§ **Your goal**: Lines before the one containing "Open CPU 使用率 settings gear" are not wanted; restate the rest below word for word, through the last line, but drop any pictures.

Collected data entries:
■ ■ ■ ■ ■ ■ ■

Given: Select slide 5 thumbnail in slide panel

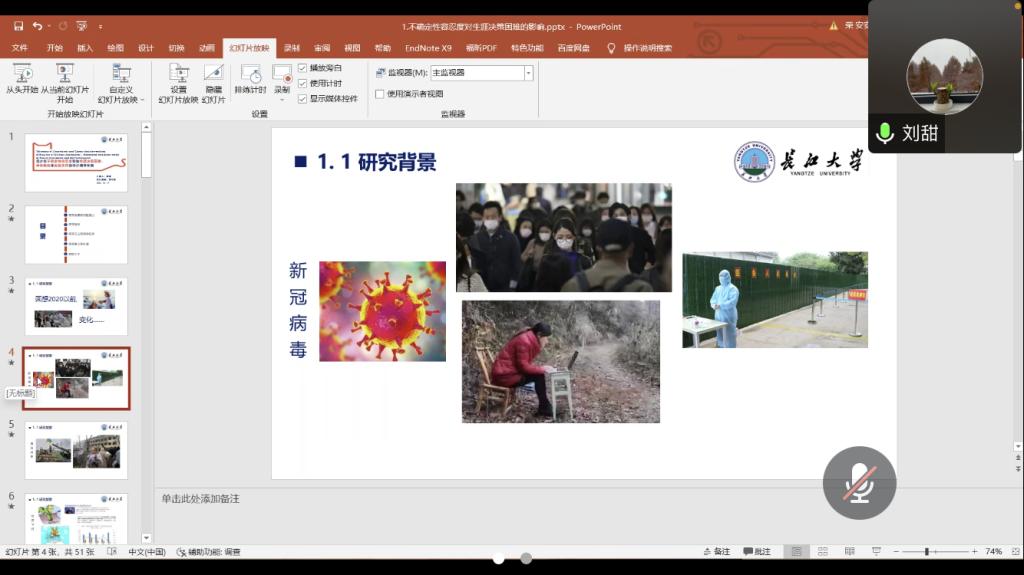Looking at the screenshot, I should coord(76,450).
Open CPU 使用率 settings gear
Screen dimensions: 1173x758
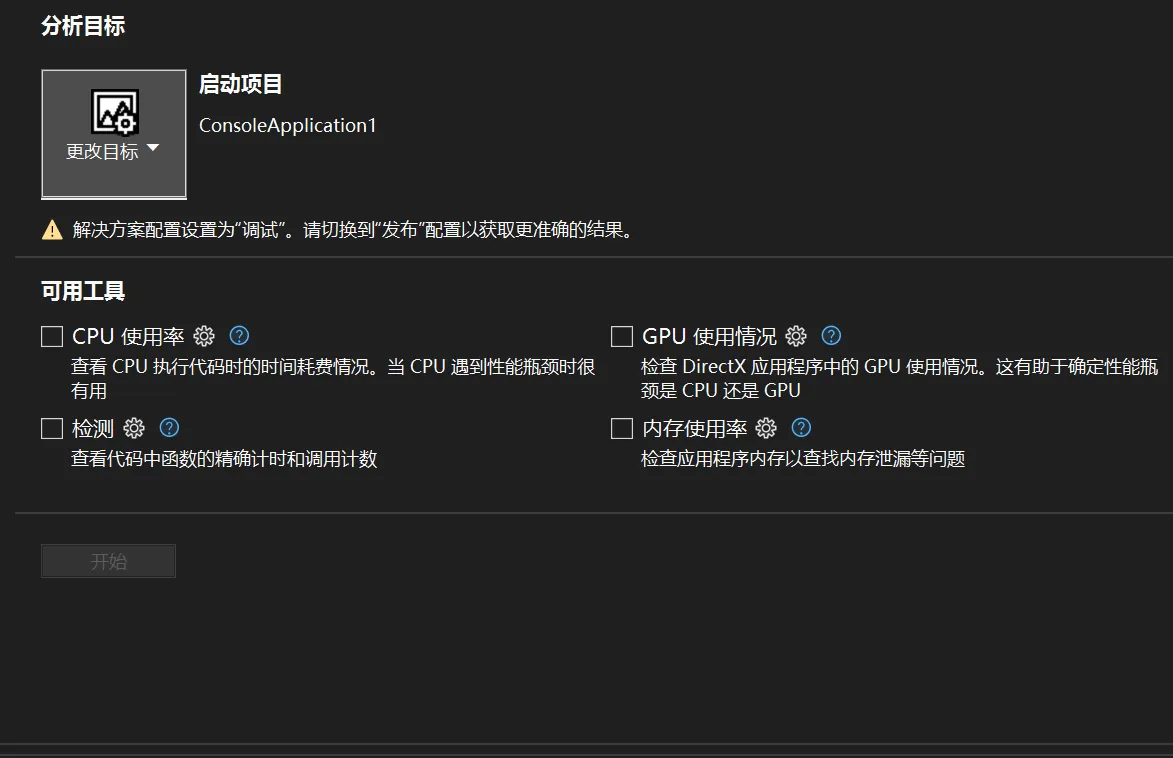click(204, 336)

■ ■ ■ ■ ■ ■ ■

§ **Written answer**:
Open CPU 使用率 settings gear
Screen dimensions: 1173x758
click(204, 336)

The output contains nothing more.